Vielen Dank im Vorraus...


----------



## Zinken (5. Juni 2007)

Benutze einfach das Zeichenstift-Werkzeug (Shortcut: P).


----------



## amardillo (5. Juni 2007)

Hmm ja, nur wie soll ich das anwenden? Gibt es nicht eine Funktion wo ich zB. eine Makierung an X & Y setze und dann sagen kann er soll mir diesen Bereich nun "gerade" machen?


----------



## Zinken (5. Juni 2007)

Ja. Einfach mit dem *Zeichen*stift-Werkzeug (Pfadwerkzeug) zwei Punkte anklicken. Nicht mit dem Buntstift.
Durch einfaches anklicken entsteht eine gerade Linie, durch klicken und ziehen eine einstellbare Kurve.

Für gerade Linien kannst Du auch den Linienzeichner benutzen.
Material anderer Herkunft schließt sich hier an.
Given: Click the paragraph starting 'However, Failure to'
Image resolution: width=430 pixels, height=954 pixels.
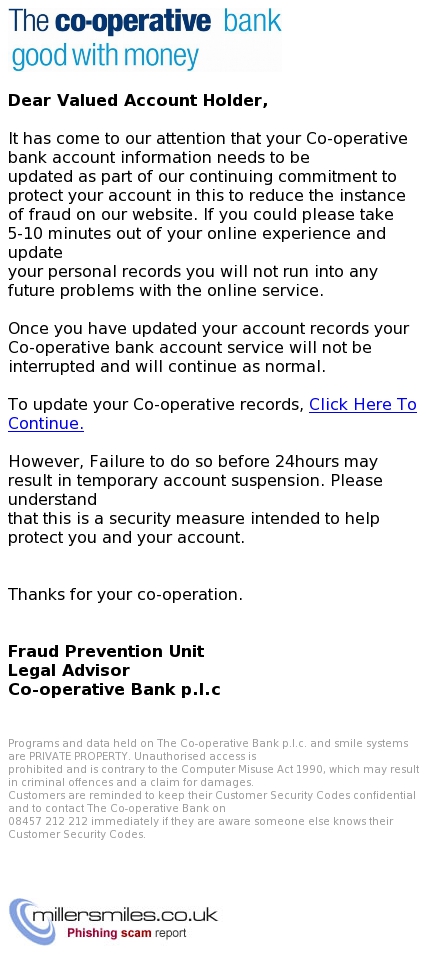Looking at the screenshot, I should pos(195,500).
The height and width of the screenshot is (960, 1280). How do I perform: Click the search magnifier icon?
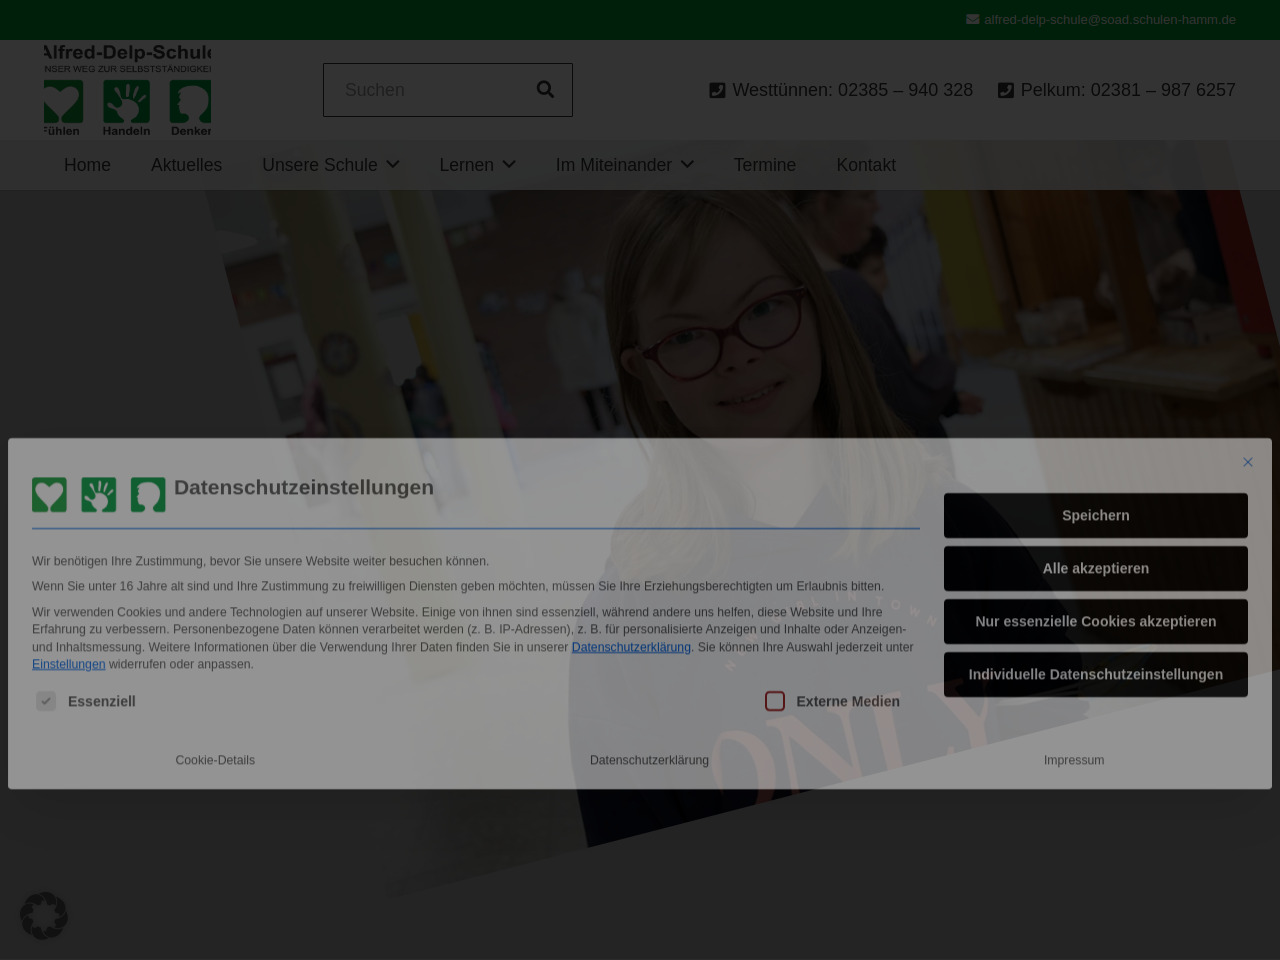click(x=545, y=90)
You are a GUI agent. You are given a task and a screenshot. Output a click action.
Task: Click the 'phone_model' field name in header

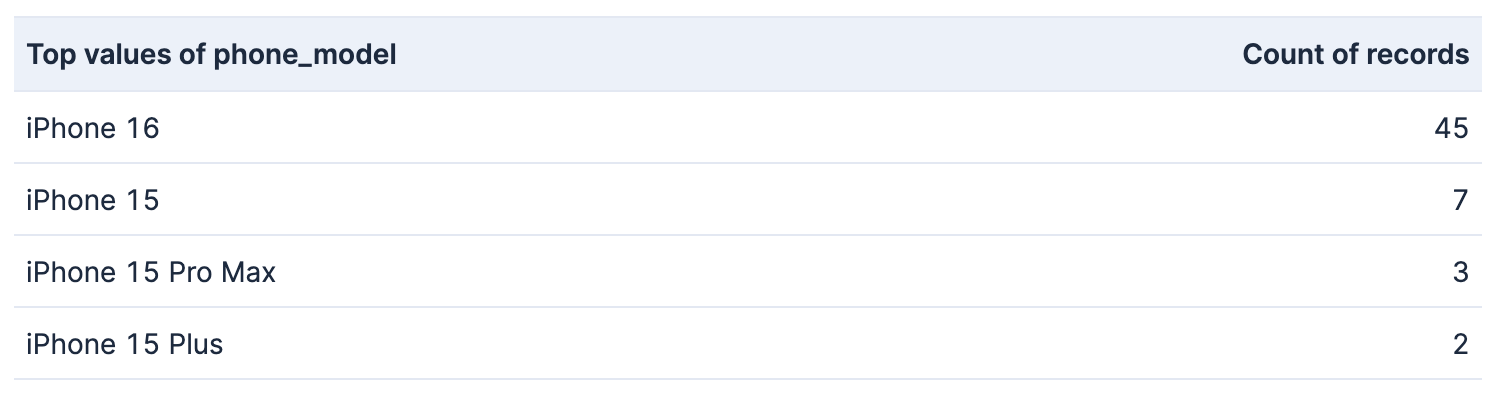click(305, 56)
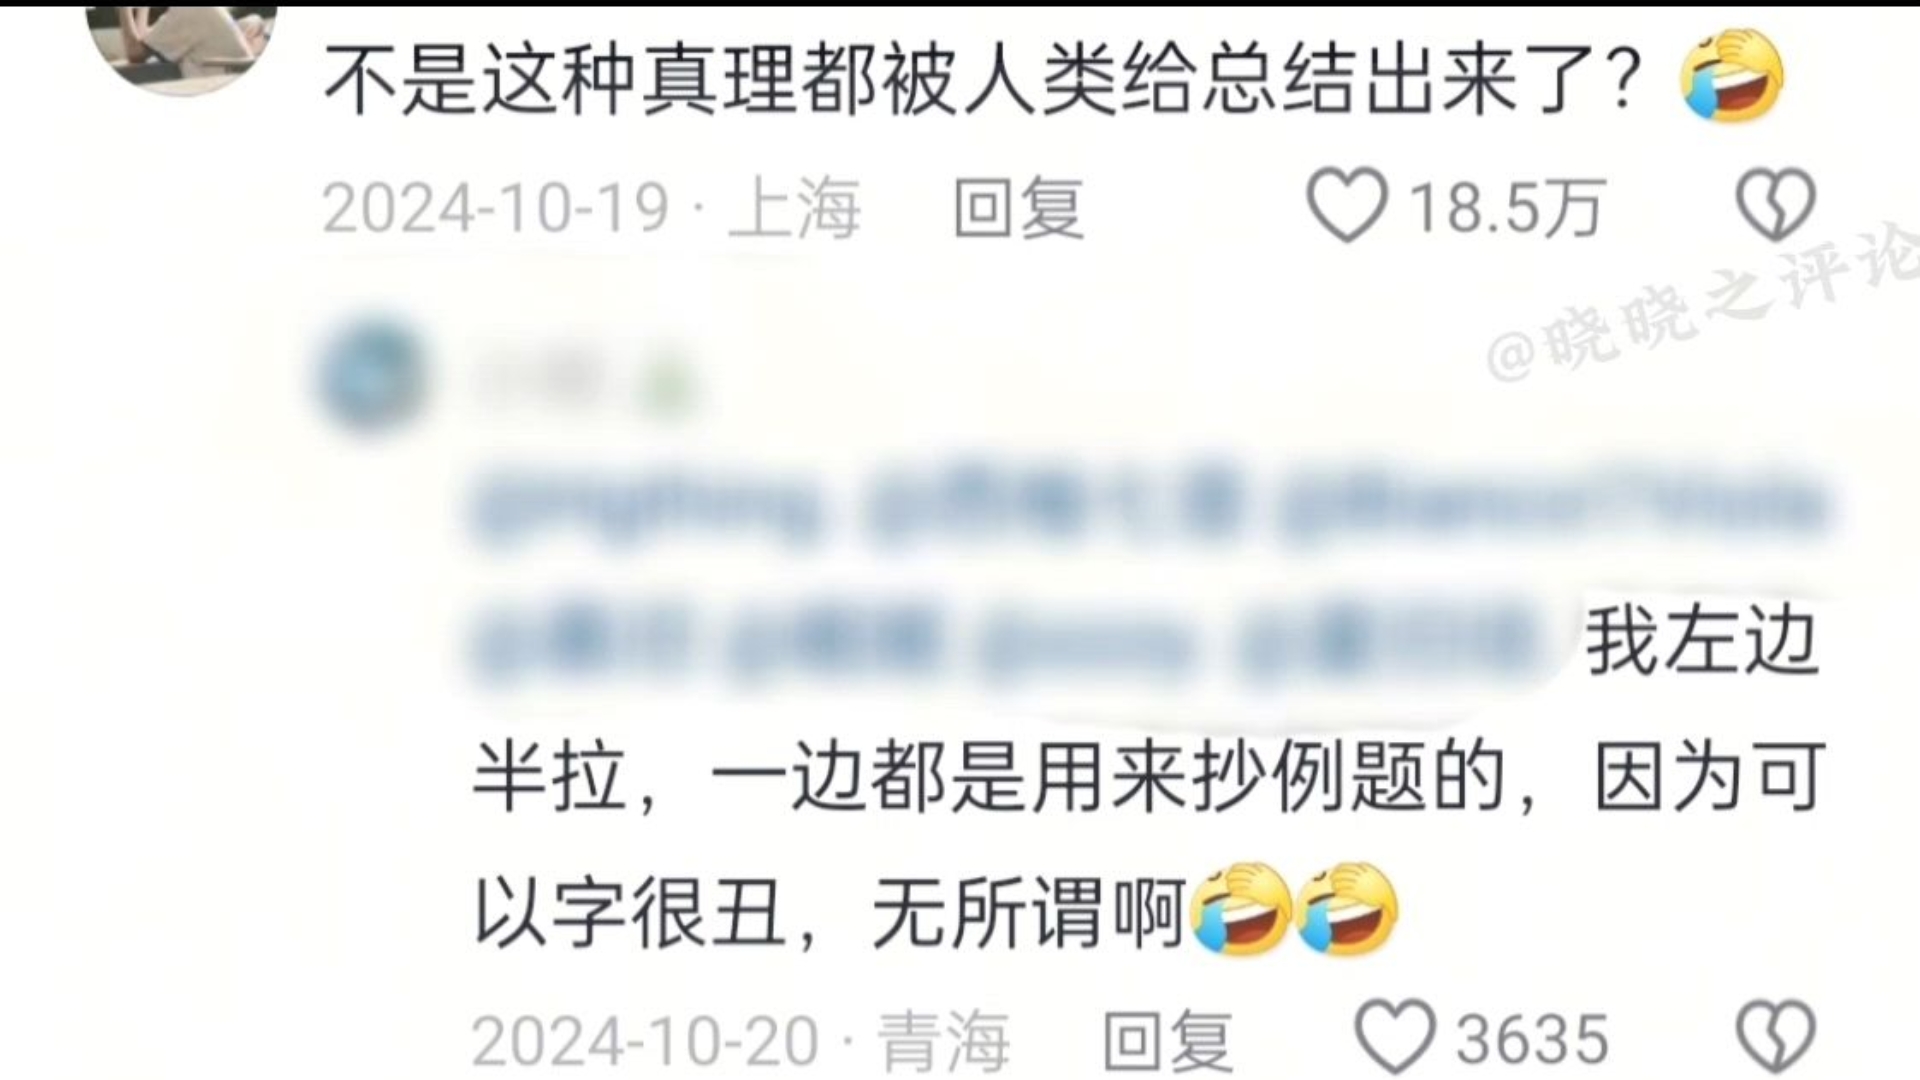Like the reply comment with 3635 likes
Screen dimensions: 1920x1080
pos(1395,1038)
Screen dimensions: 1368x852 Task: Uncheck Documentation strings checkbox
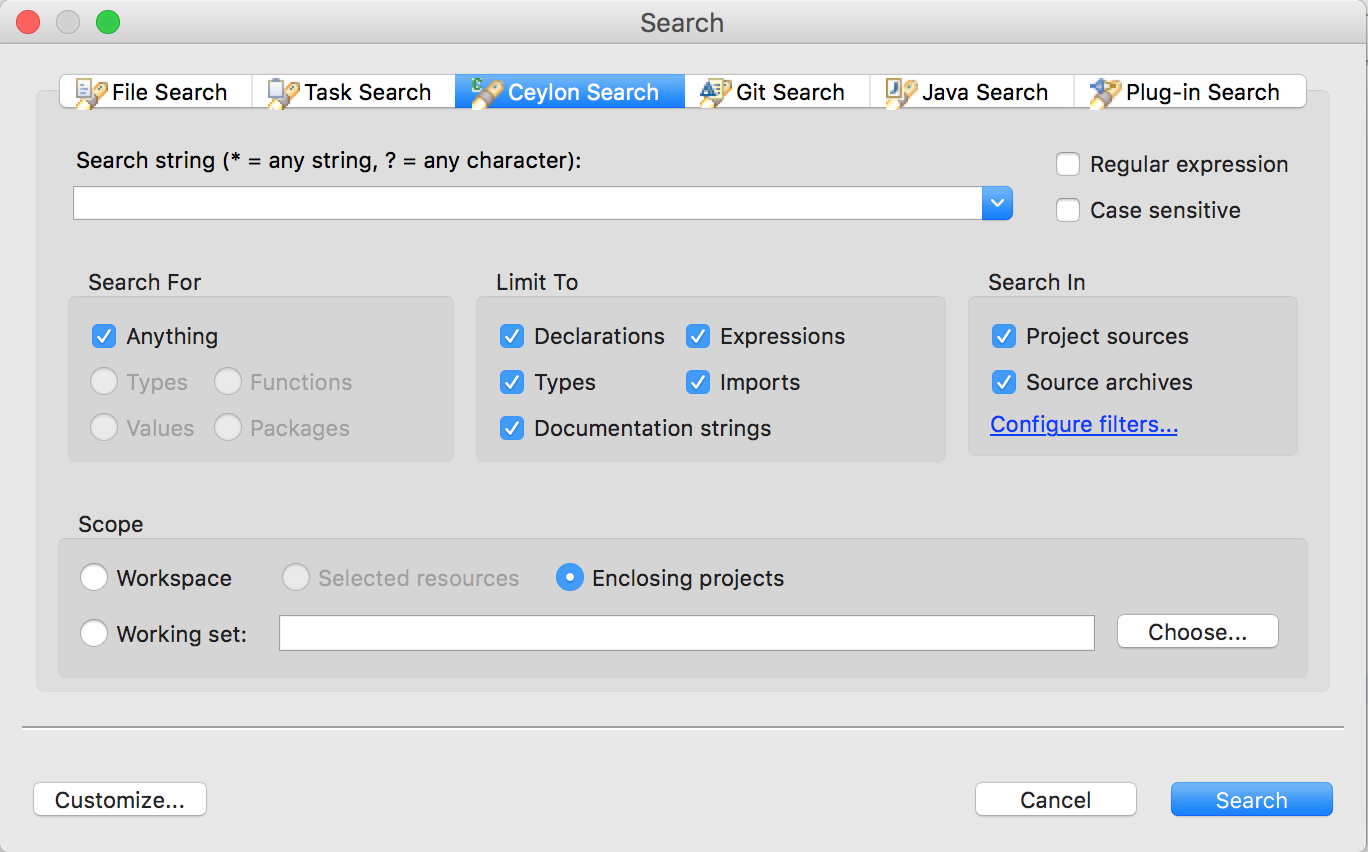[512, 428]
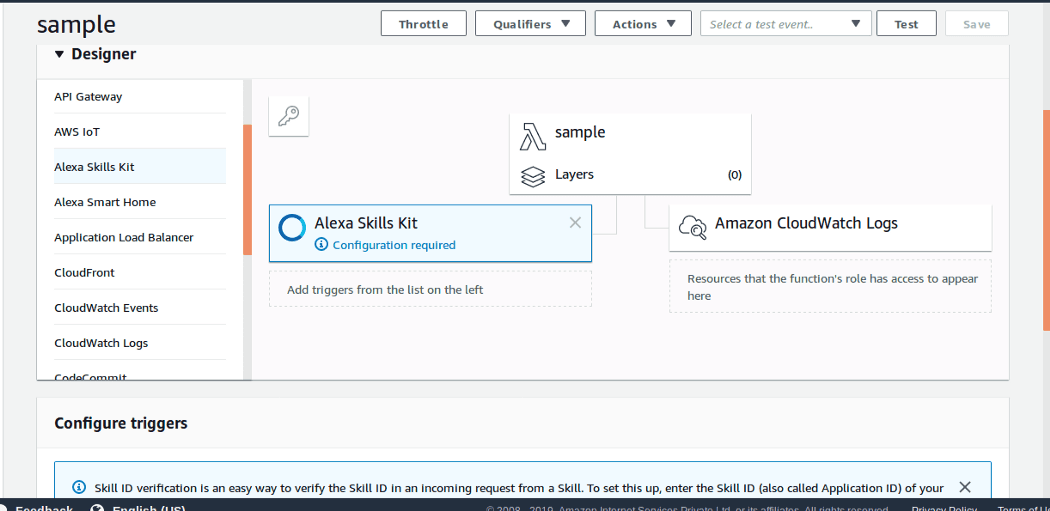Viewport: 1050px width, 511px height.
Task: Add Application Load Balancer trigger
Action: pyautogui.click(x=124, y=238)
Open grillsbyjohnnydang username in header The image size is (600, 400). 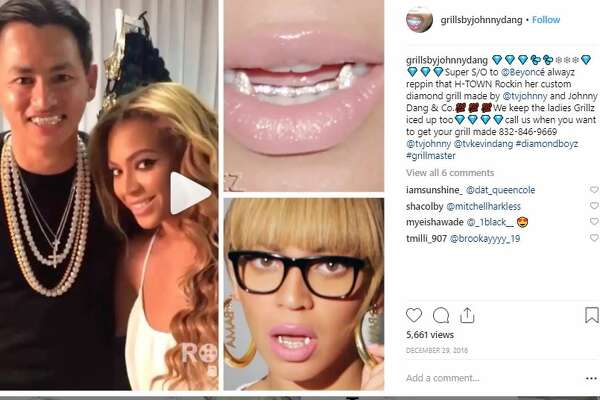tap(481, 20)
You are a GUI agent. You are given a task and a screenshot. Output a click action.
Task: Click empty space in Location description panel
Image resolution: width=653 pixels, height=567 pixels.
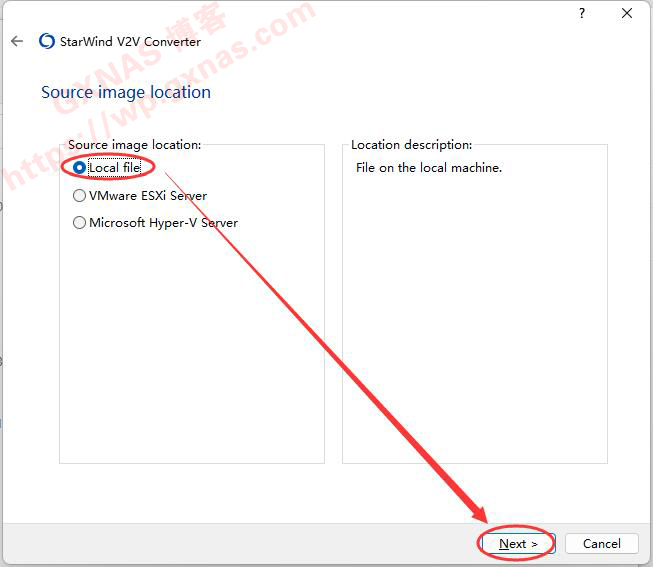pos(474,330)
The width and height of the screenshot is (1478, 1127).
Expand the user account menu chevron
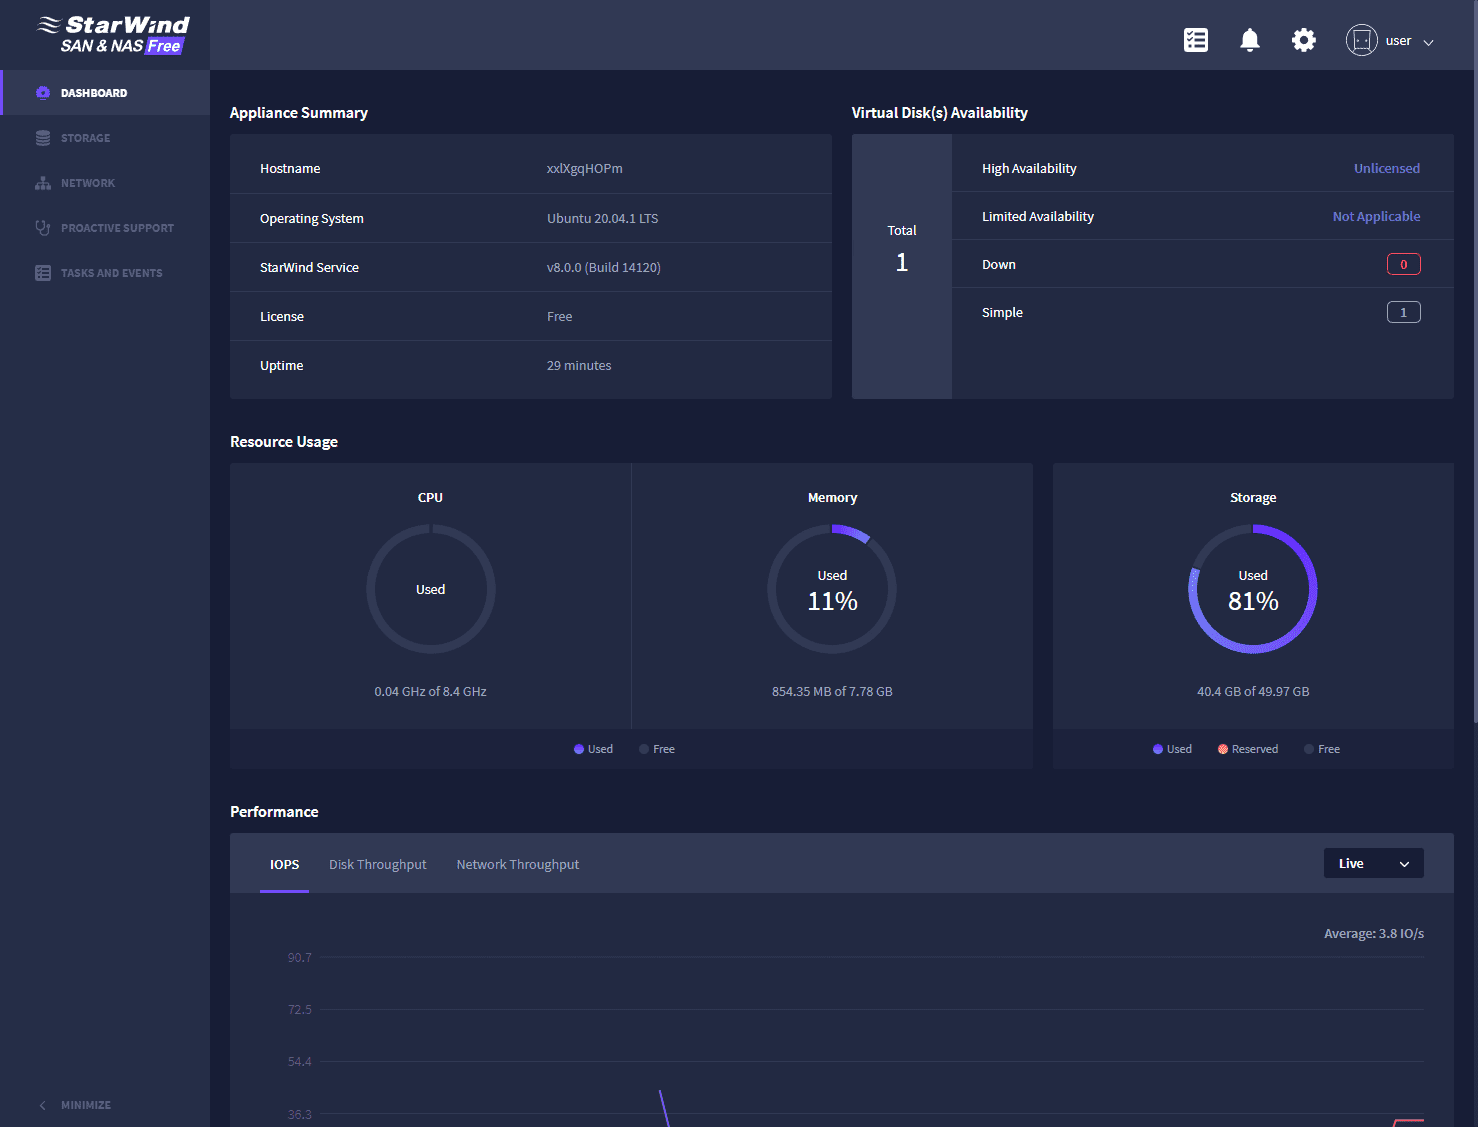(x=1428, y=42)
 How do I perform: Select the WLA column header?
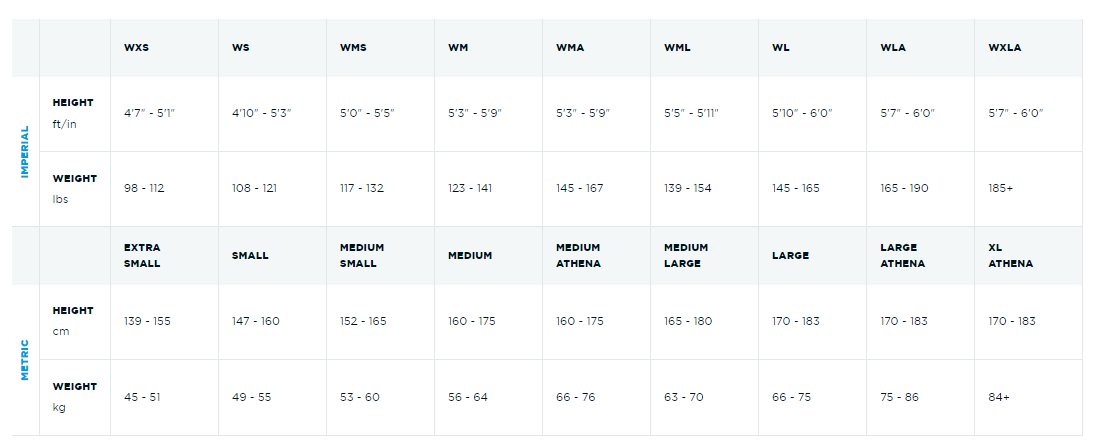893,48
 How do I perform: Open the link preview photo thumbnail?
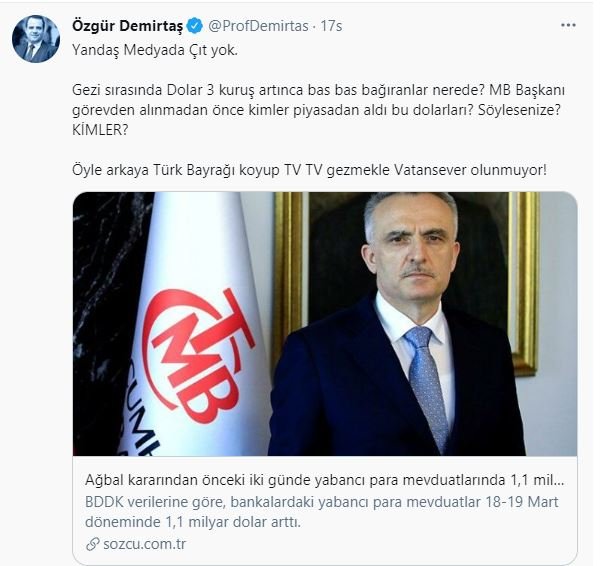[324, 324]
Wenn Du dabei Shift gedrückt hältst, rastet die Linie alle 45° ein.


----------



## amardillo (5. Juni 2007)

Das ist ja genau das was ich nicht gebacken bekomme. Ich will ja nicht ein "neues" Vecotorbild zeichen, denn dann ist das Zeichenwerkzeug sehr leicht anzuwenden. Es geht darum das ich ein fertiges Bild habe und es Aufgrund der Umrechnung in ein Vectorbild zu Deformierungen kam. Diese Deformierungen möchte ich nun wieder glattbügeln wo mir das Pen Tool (P) kein bisschen behilflich ist. Die einzigen Erfolge konnte ich bis jetzt mit dem Pencil Tool (N) feiern, die sich aber auch in Grenzen halten da man mit der freien Hand arbeiten muß. Das Problem scheint irgendwie gängig zu sein denn wenn ich danach google gibt es tausende Leute mit der selben Frage aber leider keine Antworten ausser das man den AI oder Freehand nicht nehmen sollte, ausser man fängt von Grundauf mit einem neuen Bild an (ohne Vorlage oder Scan...) was aber bei mir nicht der Fall ist. Da ich nun beruflich aus der SAP Ecke komme ist es mir geläufig das viel Geld für schlechte Software fast schon normal ist - nur hätte ich gehofft das in diesem Bereich der Spruch nicht gillt. Gibt es denn irgend ein Programm das sowas einfaches gebacken bekommt oder muß ich nun Wochen verbringen um die krummen Linien im millimeter Takt halbwegs gerade zu bekommen?


----------



## Zinken (6. Juni 2007)

Du könntest es mal versuchen mit Objekt / Pfad / Vereinfachen. Damit werden eng zusammen liegende Scheitelpunkte vereinigt.
Auf Teilabschnitte angewendet kann vielleicht auch "Durchschnitt berechnen" etwas bringen.
Natürlich kannst Du auch einzelne Scheitelpunkte von Hand herauslöschen, so daß gerade Bereiche entstehen.


----------



## Jan-Frederik Stieler (8. Juni 2007)

Hi,
also du kannst durch drücken der Shift Taste, wärend du eine Linie mit dem Pfadwerkzeug erzeugst eine gerade Linie erzeugen oder aber du verwendest das Linienwerkzeug. Das Linienwerkzeug kann nur gerade Linien erzeugen.

Viele Grüße


----------